True aerosols are unlikely to be produced outside of medical procedures. Droplet emission appears to be, as the post points out, the chief culprit. Talking, singing, exertion, etc all promote much more droplet emission than simply breathing. People may go back to the office but face to face discussions are going to be one of the things that are strictly limited. Some companies might almost entirely ban them.
This of course also speaks to the likely effectiveness of masks as source control. Cutting the viral output of a given person makes it less likely another will be infected, even if the reduction is merely partial.

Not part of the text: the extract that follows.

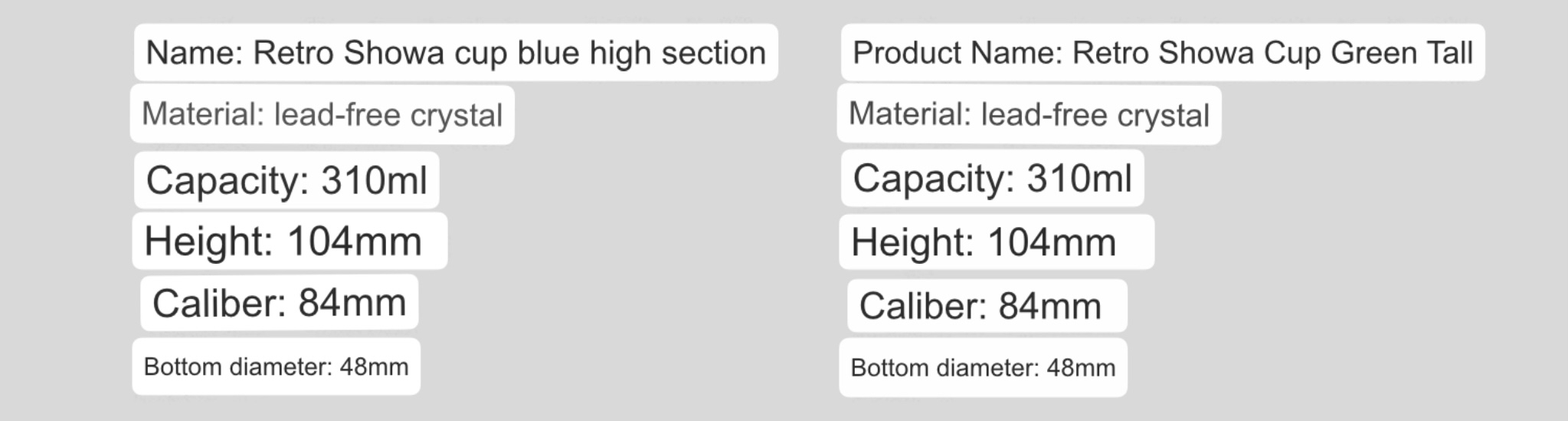Image resolution: width=1568 pixels, height=421 pixels.
Task: Select the Green Tall product name label
Action: click(x=1163, y=53)
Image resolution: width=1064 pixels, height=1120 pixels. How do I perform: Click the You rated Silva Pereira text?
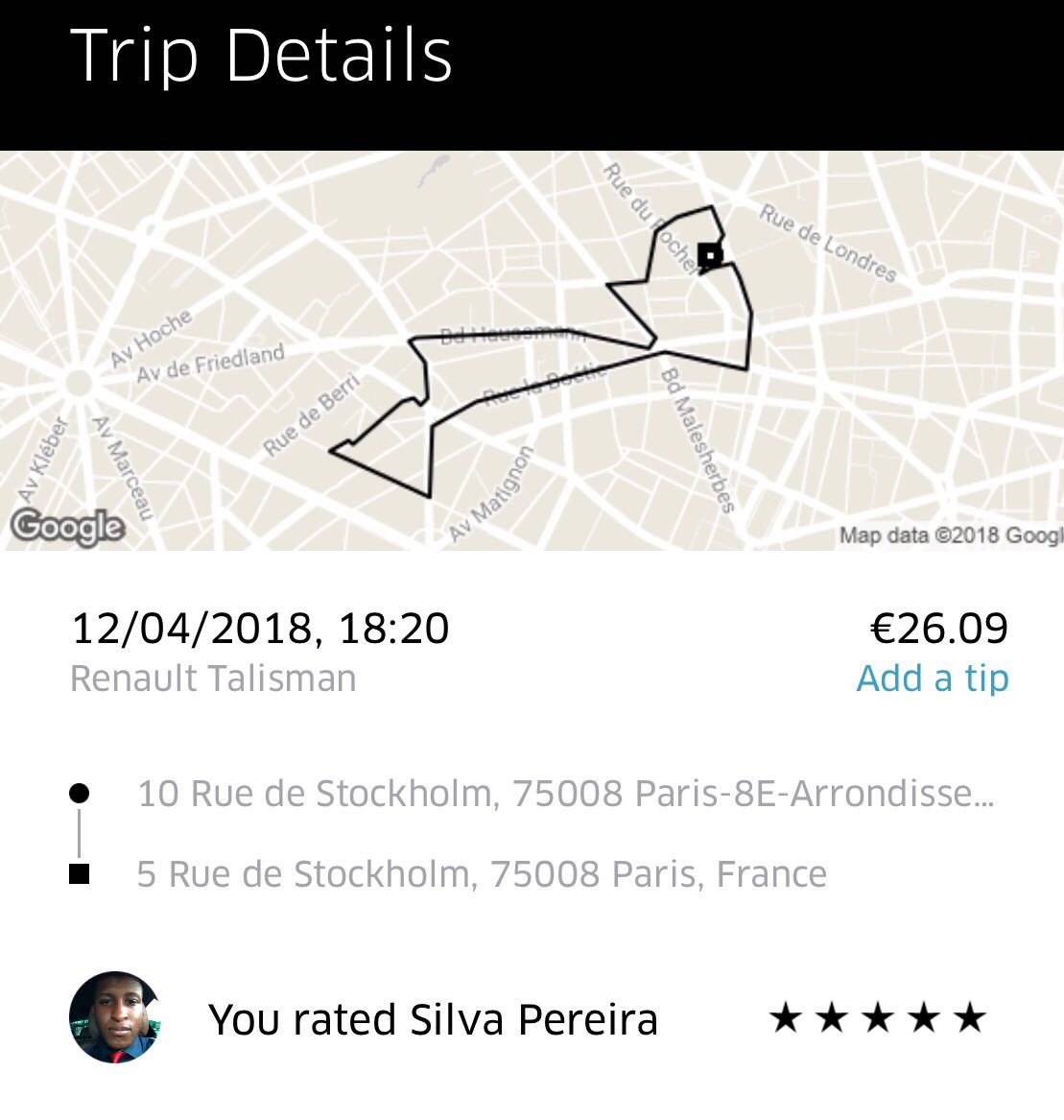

But just breathing and talking are what I'm talking about with aerosols - there are no droplets there; just small quantities of virus in water vapor. I'm not sure why the Dr. Bromage calls them droplets, could be a matter of terminology (with me likely be wrong).
Better ventilation, reduced office staff size. People with persistent sneezing and coughing at work should be tazed and then sent home
. Lots of PPE, particularly masks as you mention (but sneezing and coughing still blast out the sides of the masks). Droplet spread is the worst (larger viral loads), but even small viral load outputs per minute add up over the course of hours without sufficient ventilation. Going out to eat at a nice restaurant with a few friends is going to be a bad scene (90-120 minutes of eating and drinking, with no masks obviously); since there will be many other people doing the same in a fairly small space. This bums me out quite a bit, since it's my favorite way to relax in a social environment. Eh, better than being hospitalized or dead.
I probably had the flu like you did this past February despite getting the flu shot. It was resolving fine and then I developed bronchitis (so glad I have asthma). After that experience I sure as hell don't want to get COVID.